Since 2018 Iran’s currency plummeted in value, so, the exchange rates started to fluctuate significantly, after the depreciation of Iranian Rial (IRR) against major currencies, Iran has started to operate with two main exchange rates: an official exchange rate and a free market rate. The official one is generally almost three times lower than the real rate. So, if you check the most common currency converter websites (XE., X-Rates…) the value you will find is the official one (1 USD ≈ 40000IRR) that if you multiply it by 3 you will get a better sense about the real value of rial as it is in floating market (1 USD ≈ 120000IRR).
Rial and Toman
The Iranian rial, in addition to being one of the world’s most worthless currencies, can also be one of the most confusing ones, all the fuss is about so many zeroes but doesn’t worry you can get a hold of it after spending a few days in Iran. Rial is the official currency of Iran that is basically used in written form and on banknotes but in spoken language, Iranians quote prices in “Toman”, which is simply an Iranian Rial with one zero removed. Try to get used to thinking in Toman and not in Rial. In the meanwhile, whenever someone says a price just double-check and ask whether they are talking in Rial or in Toman until you can handle it well without any confusion.
- If you are concerned about dealing with too much cash there are some alternatives, you can apply for a Tourist Card when you get to Iran, It’s convenient and you can use them at ATMs and almost every shop like locals do but the exchange rate is official so it’s way lower than free-market rates, banks like Melli and Saman provide this service:
Also, there are some reliable startup companies that provide pre-paid Debit cards like Mahcard and Daric Card, they offer good services with decent exchange rates, much better than the official rate but slightly lower than the free market rates, Since they have responsive support teams, I recommend you to contact them by yourself for further information.
Having exchanged your money into Iranian Currency, you can buy Gift Cards at most branches of many banks, but it’s not recommended since the amount of cash you can put in the card is limited (up to 5.000.000 IRR that is equal to just five 1.000.000 IRR banknotes), they are actually just cash cards, so if you lose them you cannot transfer the amount in the cart to a new one.

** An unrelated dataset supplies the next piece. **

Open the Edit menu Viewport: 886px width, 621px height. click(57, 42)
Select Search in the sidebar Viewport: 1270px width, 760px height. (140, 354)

- If your arrival is at the IKA (Imam Khomeini International Airport) there are several exchanges in the airport, Including Melli, Melat, and Saman banks. However, The best place to change your money at the airport is the Sarafi (exchange shop) in the exit hall on the second floor which is open 24/7.
- In Tehran, the main place to exchange money is around Ferdowsi Square. Here are some other useful exchange office locations in Iran:
– In Shiraz, Sarafis are mainly located around Zand Street near Shohada Square
– In Isfahan, you can find many exchange offices at Sepah Street, which is very close to Naghshe – Jahan (Imam)Square also there are some offices in Hakim Nezami Street, in Jolfa, the Armenian quarter.

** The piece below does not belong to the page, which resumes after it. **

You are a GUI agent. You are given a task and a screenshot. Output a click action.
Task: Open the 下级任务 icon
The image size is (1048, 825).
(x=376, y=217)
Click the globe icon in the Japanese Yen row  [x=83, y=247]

– In Yazd, one popular exchange office is Hadad Exchange opposite the Atashkadeh, the Zoroastrian fire temple.
– In Tabriz, several official exchange shops can be found in Amir Bazaar (for gold and jewelry) which is one of the sub-Bazaars of Tabriz Grand Bazaar.
- Banknotes mainly in circulation are 10.000, 20.000, 50.000, 100.000 IRR
Iran Cheque/Cash Cheque of 500.000 and 1.000.000 IRR
Coins are less in use because they have almost no value, but the ones in circulation are 1000, 2000, 5000 IRR
In general, the price of nothing is less than 10.000 IRR.

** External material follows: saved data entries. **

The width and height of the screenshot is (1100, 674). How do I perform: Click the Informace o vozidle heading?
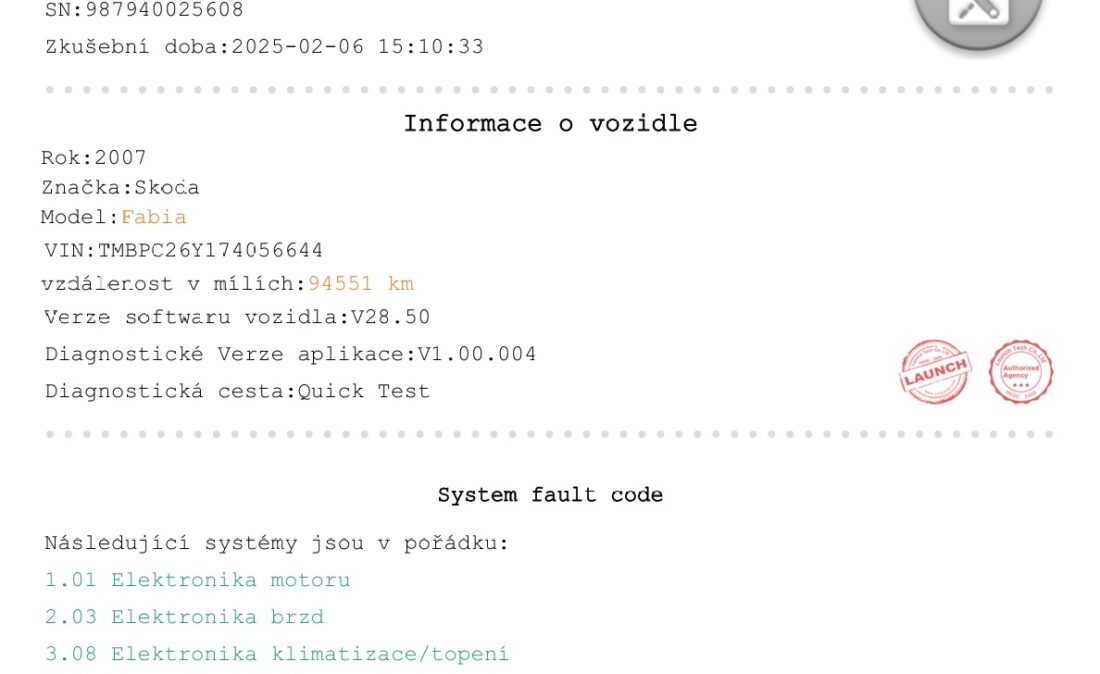click(550, 123)
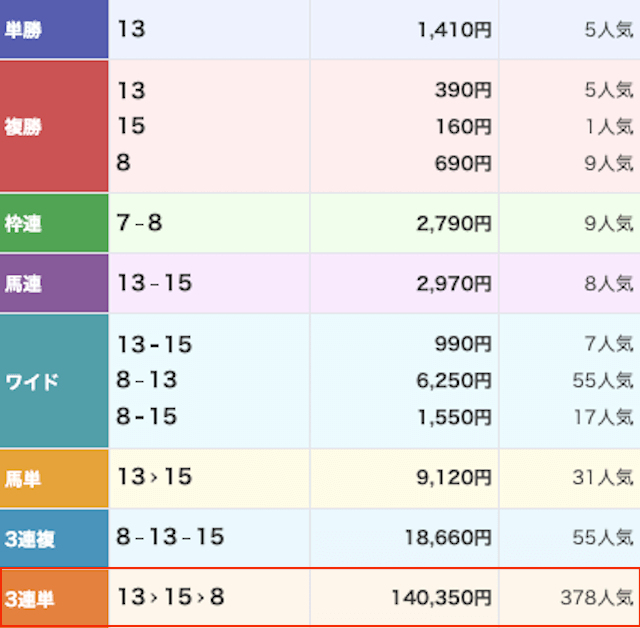Click the 378人気 popularity value
The width and height of the screenshot is (640, 628).
[596, 598]
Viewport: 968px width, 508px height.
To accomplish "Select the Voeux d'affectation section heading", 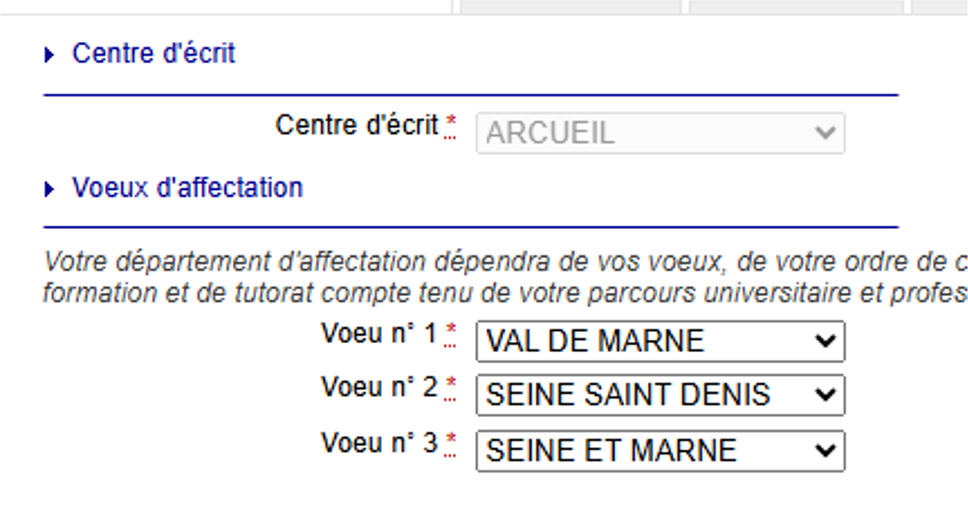I will [x=187, y=187].
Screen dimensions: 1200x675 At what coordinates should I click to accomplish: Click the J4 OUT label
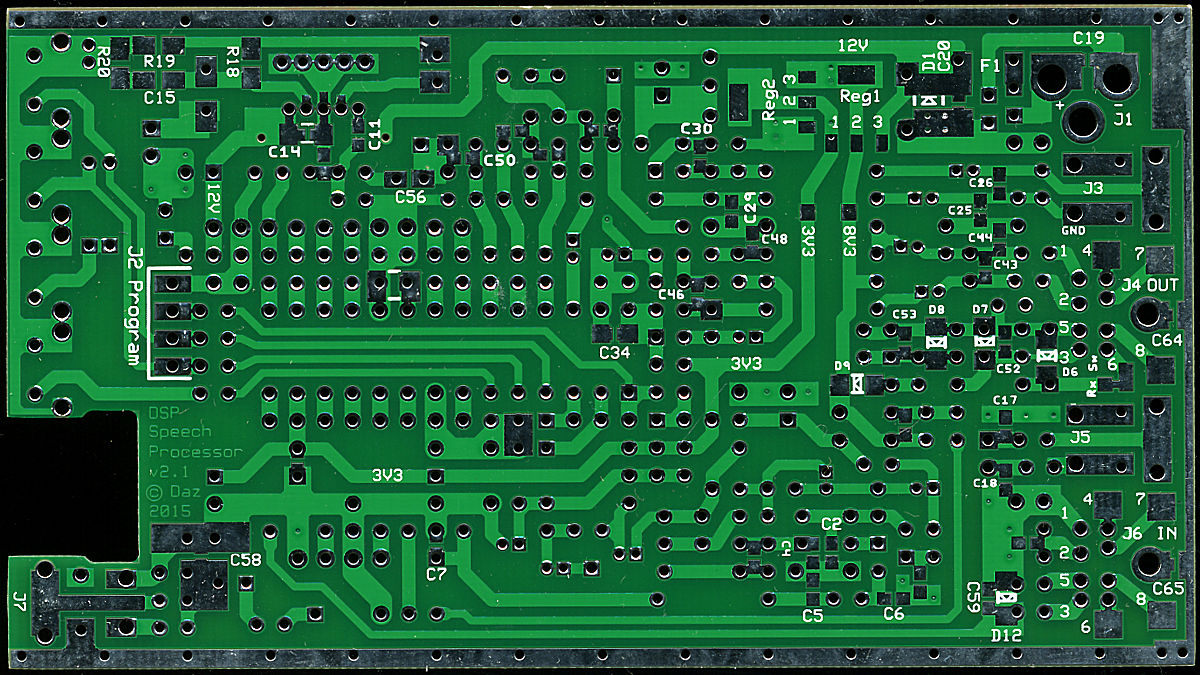point(1150,285)
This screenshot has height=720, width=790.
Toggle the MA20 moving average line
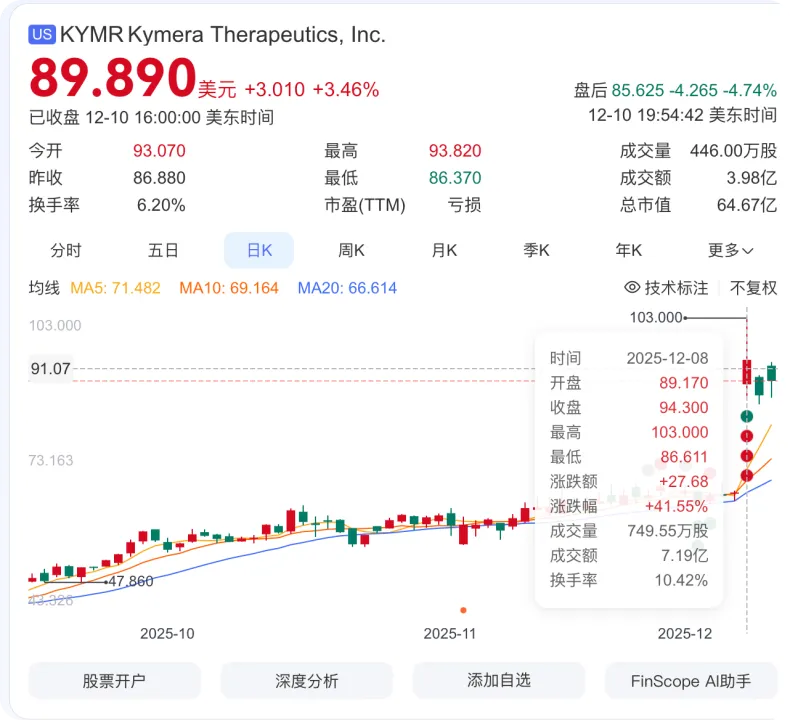(x=347, y=288)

Each 10.000 IRR is equal to 1.000 Toman
When prices are quoted in Toman, most people omit the three zeroes of Toman and they only say 2, 5, 10, 50,100 Toman. But don’t worry salespersons usually try to be helpful and would say it in a way that is comprehensible or by other means like showing you the prices on their calculators, so you can make sure you won’t make a mistake while playing.